Na semana da Black Friday Fronteira, marcada para 18, 19 e 20 de setembro, muita gente vem comprar aqui pela primeira vez. A dúvida que mais aparece antes da viagem é sobre documento, e ela tem resposta curta.
Passaporte não é obrigatório. A Dirección General de Migraciones do Paraguai aceita o documento de identidade vigente do país de origem como documento de viagem, pelo acordo que vale entre os países do Mercosul e associados. Para o brasileiro, é o RG.
Duas ressalvas que evitam discussão no balcão: o documento precisa estar legível, com a foto em condição de identificar a pessoa, e carteira funcional de categoria profissional não substitui o documento civil. RG plastificado que descolou, ou com a foto de vinte anos atrás, é problema esperando para acontecer.
Registro de entrada: quem precisa e quem não precisa
A Migraciones estabelece que todas as pessoas, nacionais e estrangeiras, maiores e menores de idade, têm a obrigação de registrar o ingresso e a saída do país. O órgão reconhece, entre os tipos de estadia, a figura do trânsito vicinal fronteiriço, que é a categoria em que se enquadra a circulação cotidiana entre cidades vizinhas de fronteira.
A diferença prática aparece no destino. Quem vem ao comércio e volta no mesmo dia faz o percurso que a fronteira faz todo dia. Quem pretende seguir para Concepción, Assunção ou qualquer ponto do interior do Paraguai, ou dormir do lado de lá, precisa do registro migratório em ordem. Sem o carimbo de entrada, a saída trava, e isso costuma ser descoberto a centenas de quilômetros de casa.
Criança e adolescente: onde a lista aumenta
Menor acompanhado do pai e da mãe é o caso mais simples. Fora dele, a papelada cresce e é ela que atrasa gente no dia.
Quando o menor viaja com apenas um dos pais, ou com um terceiro, é exigida autorização escrita do outro responsável, com firma reconhecida em cartório. Entram na lista também a certidão de nascimento original e atualizada e o documento de identidade da criança.
Duas armadilhas conhecidas: documento de criança vence rápido, e quase ninguém confere antes de sair; e autorização feita às pressas, sem reconhecimento de firma, não serve.
Quem vai de carro leva mais papel
CNH válida e o documento do veículo resolvem o básico. Carro alugado ou registrado em nome de outra pessoa pede autorização do proprietário, e esse é o detalhe que aparece na hora errada, com a família já dentro do carro.
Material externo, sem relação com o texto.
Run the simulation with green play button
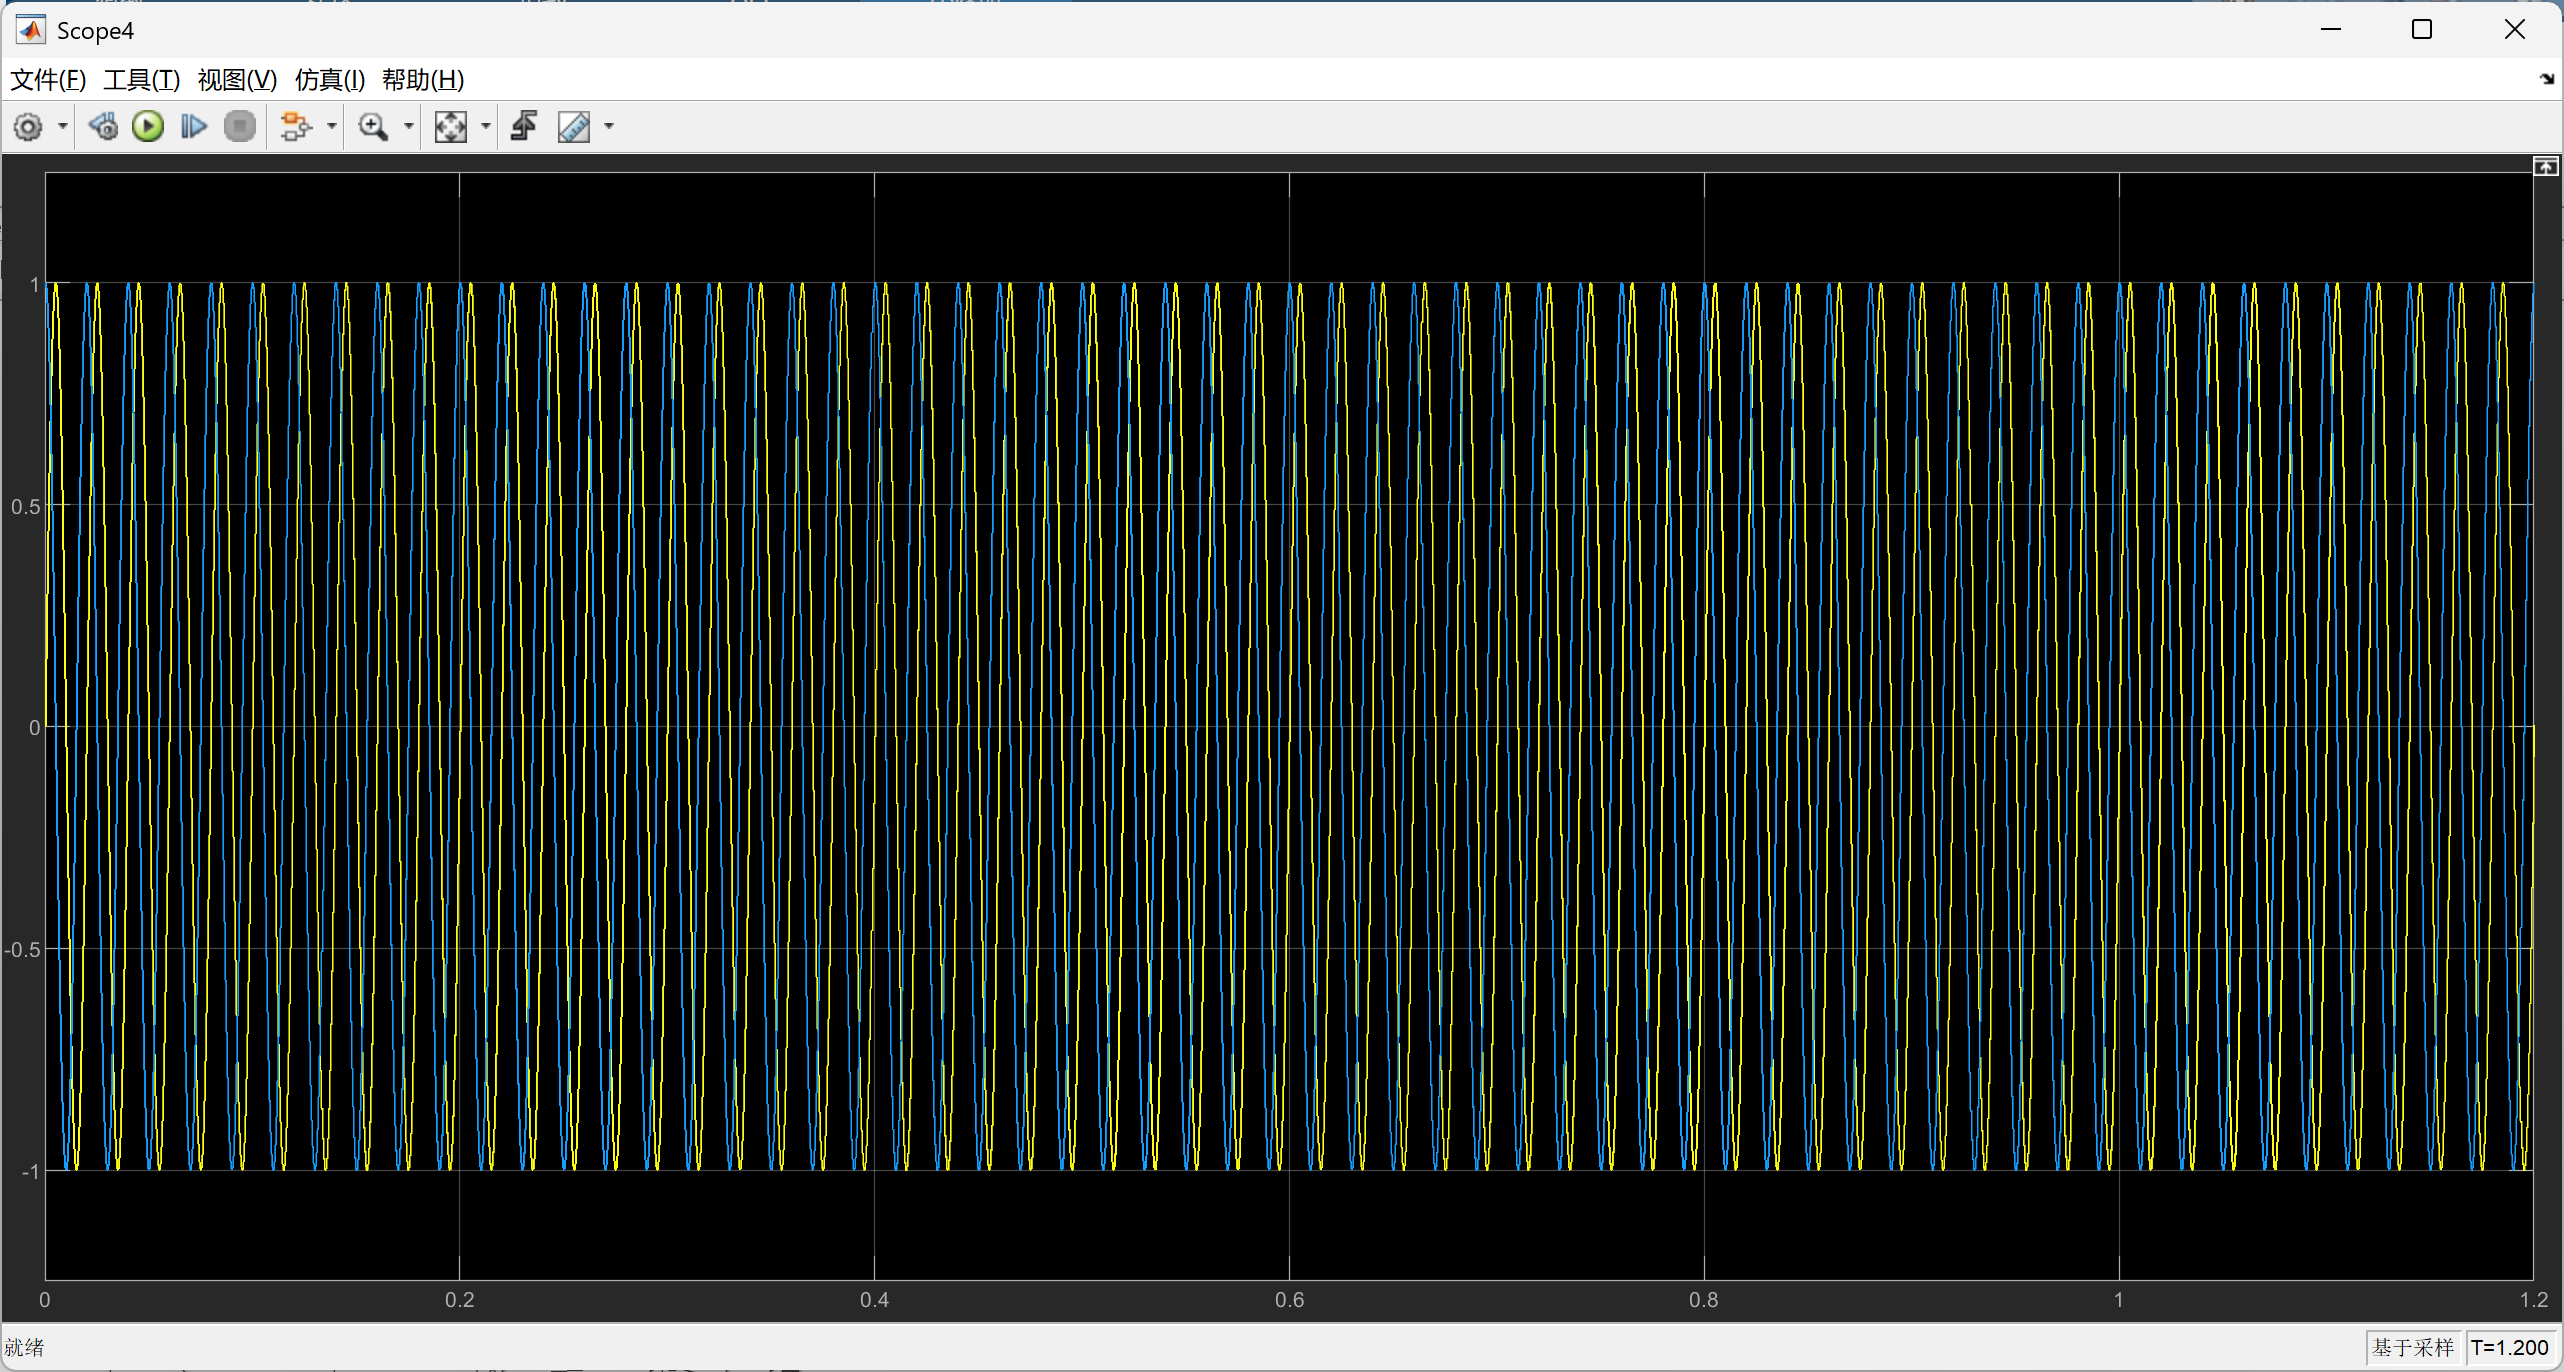The image size is (2564, 1372). click(x=148, y=127)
O que dá para conferir ainda hoje
A 13ª edição da Black Friday Fronteira reúne mais de 140 lojas em Ponta Porã e Pedro Juan Caballero, sob organização da Associação Comercial e Empresarial de Ponta Porã com a Câmara de Indústria e Comércio de Pedro Juan Caballero. A expectativa da organização é de 35 mil visitantes nos três dias.
Antes do dia 18, três conferências rápidas: o RG de cada pessoa do carro, a validade do documento das crianças e, quando o caso exigir, a autorização do outro responsável já com firma reconhecida. Cartório não abre no sábado do evento.
O RG brasileiro vale como documento de viagem no Mercosul; passaporte não é obrigatório.
Menor acompanhado de um só responsável precisa de autorização do outro, com firma reconhecida.
A obrigação de registrar entrada e saída do Paraguai vale para maiores e menores.